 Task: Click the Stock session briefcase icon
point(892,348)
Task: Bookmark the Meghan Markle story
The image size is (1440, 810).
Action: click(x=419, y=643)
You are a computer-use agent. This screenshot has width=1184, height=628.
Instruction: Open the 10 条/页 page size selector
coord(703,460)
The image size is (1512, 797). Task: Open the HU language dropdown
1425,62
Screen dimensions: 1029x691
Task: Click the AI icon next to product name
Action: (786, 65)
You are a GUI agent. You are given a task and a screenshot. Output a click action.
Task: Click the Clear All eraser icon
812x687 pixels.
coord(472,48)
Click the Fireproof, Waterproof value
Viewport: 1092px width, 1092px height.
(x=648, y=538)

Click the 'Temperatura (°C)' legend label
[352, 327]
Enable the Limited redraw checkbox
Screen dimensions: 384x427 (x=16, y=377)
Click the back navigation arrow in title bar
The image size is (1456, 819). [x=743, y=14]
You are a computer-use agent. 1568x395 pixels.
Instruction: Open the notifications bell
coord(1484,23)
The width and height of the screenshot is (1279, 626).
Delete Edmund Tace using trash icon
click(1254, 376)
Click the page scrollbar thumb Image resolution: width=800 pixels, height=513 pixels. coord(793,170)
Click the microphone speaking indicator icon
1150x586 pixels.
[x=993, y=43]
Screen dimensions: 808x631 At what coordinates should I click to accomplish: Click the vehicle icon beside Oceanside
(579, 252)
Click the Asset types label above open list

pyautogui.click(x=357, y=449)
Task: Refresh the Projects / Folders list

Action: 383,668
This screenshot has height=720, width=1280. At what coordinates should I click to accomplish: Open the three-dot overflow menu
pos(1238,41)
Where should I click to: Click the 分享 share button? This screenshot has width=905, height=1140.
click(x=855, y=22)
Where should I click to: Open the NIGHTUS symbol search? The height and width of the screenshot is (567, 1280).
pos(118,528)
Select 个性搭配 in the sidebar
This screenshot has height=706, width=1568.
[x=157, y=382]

________

**About this exercise**
Each line of the listing has to be reproduced exactly.

**The answer**
 Task: Click the Stock session briefcase icon
point(892,348)
Task: Bookmark the Meghan Markle story
The image size is (1440, 810).
Action: click(x=419, y=643)
You are a computer-use agent. This screenshot has width=1184, height=628.
Instruction: Open the 10 条/页 page size selector
coord(703,460)
The image size is (1512, 797). Task: Open the HU language dropdown
1425,62
Screen dimensions: 1029x691
Task: Click the AI icon next to product name
Action: (786, 65)
You are a GUI agent. You are given a task and a screenshot. Output a click action.
Task: Click the Clear All eraser icon
812x687 pixels.
coord(472,48)
Click the Fireproof, Waterproof value
Viewport: 1092px width, 1092px height.
(x=648, y=538)

Click the 'Temperatura (°C)' legend label
[352, 327]
Enable the Limited redraw checkbox
Screen dimensions: 384x427 (x=16, y=377)
Click the back navigation arrow in title bar
The image size is (1456, 819). [x=743, y=14]
You are a computer-use agent. 1568x395 pixels.
Instruction: Open the notifications bell
coord(1484,23)
The width and height of the screenshot is (1279, 626).
Delete Edmund Tace using trash icon
click(1254, 376)
Click the page scrollbar thumb Image resolution: width=800 pixels, height=513 pixels. coord(793,170)
Click the microphone speaking indicator icon
1150x586 pixels.
[x=993, y=43]
Screen dimensions: 808x631 At what coordinates should I click to accomplish: Click the vehicle icon beside Oceanside
(579, 252)
Click the Asset types label above open list

pyautogui.click(x=357, y=449)
Task: Refresh the Projects / Folders list

Action: 383,668
This screenshot has height=720, width=1280. At what coordinates should I click to accomplish: Open the three-dot overflow menu
pos(1238,41)
Where should I click to: Click the 分享 share button? This screenshot has width=905, height=1140.
click(x=855, y=22)
Where should I click to: Open the NIGHTUS symbol search? The height and width of the screenshot is (567, 1280).
pos(118,528)
Select 个性搭配 in the sidebar
This screenshot has height=706, width=1568.
[x=157, y=382]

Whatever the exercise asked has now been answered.